Exemple : le registre fantastique dans le roman policier :
Georges Simenon, L'Affaire Saint-Fiacre, 1959.

7/ Le registre laudatif :

Vocabulaire : ce registre couvre tous les champs de la louange. Destiné à vanter les mérites d'un personnage (éloge funèbre), d'une valeur abstraite (hymne) voire d'un produit (publicité) ou d'une idéologie (propagande), il emploie naturellement un lexique mélioratif et des images valorisantes de nature à parer les objets concernés de toutes les qualités.

Formes : le registre laudatif appartient au genre épidictique de la rhétorique classique.
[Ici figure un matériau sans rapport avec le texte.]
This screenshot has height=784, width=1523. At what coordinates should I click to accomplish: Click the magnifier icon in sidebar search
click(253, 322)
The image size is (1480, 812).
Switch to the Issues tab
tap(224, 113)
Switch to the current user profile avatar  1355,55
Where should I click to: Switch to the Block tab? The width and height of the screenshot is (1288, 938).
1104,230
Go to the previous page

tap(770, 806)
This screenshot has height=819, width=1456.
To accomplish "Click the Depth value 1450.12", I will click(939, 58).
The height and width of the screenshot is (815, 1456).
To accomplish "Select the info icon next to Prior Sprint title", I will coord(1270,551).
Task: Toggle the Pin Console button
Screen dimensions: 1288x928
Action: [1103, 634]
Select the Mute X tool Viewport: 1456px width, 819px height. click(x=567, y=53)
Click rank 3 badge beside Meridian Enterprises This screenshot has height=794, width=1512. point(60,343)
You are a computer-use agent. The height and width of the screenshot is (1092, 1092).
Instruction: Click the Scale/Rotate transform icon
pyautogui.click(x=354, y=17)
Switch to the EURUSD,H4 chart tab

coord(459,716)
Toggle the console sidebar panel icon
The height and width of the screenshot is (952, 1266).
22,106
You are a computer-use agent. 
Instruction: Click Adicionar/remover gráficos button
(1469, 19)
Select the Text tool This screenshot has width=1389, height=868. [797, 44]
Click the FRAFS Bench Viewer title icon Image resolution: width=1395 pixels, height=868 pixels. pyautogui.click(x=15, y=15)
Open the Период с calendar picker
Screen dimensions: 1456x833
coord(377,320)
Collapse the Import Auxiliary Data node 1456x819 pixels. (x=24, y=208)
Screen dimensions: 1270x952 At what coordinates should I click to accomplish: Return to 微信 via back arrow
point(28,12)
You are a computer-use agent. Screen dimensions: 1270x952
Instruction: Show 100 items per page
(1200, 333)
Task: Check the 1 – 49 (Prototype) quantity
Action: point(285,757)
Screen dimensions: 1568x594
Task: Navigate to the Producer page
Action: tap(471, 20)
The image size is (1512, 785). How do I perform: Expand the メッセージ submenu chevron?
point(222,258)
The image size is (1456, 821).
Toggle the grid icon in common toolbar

On y retrouve ainsi les procédés oratoires capables de provoquer l'adhésion morale du public aux vertus qu'on entreprend de prôner : modalisateurs de la certitude, exclamations admiratives, énumérations de qualités et avantages. On veillera à dépister les antiphrases qui marquent ce registre lorsque l'intention est ironique (éloge paradoxal).

Exemple : le registre laudatif dans le genre polémique :
Molière, Dom Juan (V, 2), 1665.

8/ Le lyrique :

Vocabulaire : on trouvera dans ce registre tout le vocabulaire de l'émotion en relation avec les grands thèmes lyriques (voyez notre notice sur le genre lyrique) : amour, mélancolie, nostalgie, bonheur, extase, communion avec la nature...

Formes : la fonction expressive est évidemment dominante (forte implication du pronom je) et alterne avec la fonction impressive qui mobilise le récepteur et l'invite à partager la ferveur. Pour suggérer l'intensité des émotions éprouvées, les tournures exclamatives (invocations, apostrophes) ou interrogatives sont fréquentes, ainsi que les figures de l'insistance (anaphores, hyperboles, gradations). La syntaxe est enfin soucieuse de musicalité (cadences du vers, ampleur de la phrase).

Exemple : le registre lyrique dans le roman :
Albert Cohen, Belle du Seigneur, III, 1968.

9/ Le registre oratoire :

Formes : ce registre est étymologiquement associé à la prière (voir notre notice sur le genre oratoire et définition et exemple sur la page consacrée aux registres du texte argumentatif.) Il reste de cette origine une évidente vocation du registre oratoire pour le discours public capable de mobiliser l'auditoire. Il peut y parvenir par le souci de persuader plus que de convaincre, sûr de faire partager l'émotion par toutes les ressources du verbe (voyez notre page sur Plaidoyer et réquisitoire) : ampleur de la phrase (période), choix évocateur des images, prises à partie de l'auditoire (apostrophes, questions rhétoriques).

Exemple : le registre oratoire dans le roman :
Gustave Flaubert : Madame Bovary, 1857.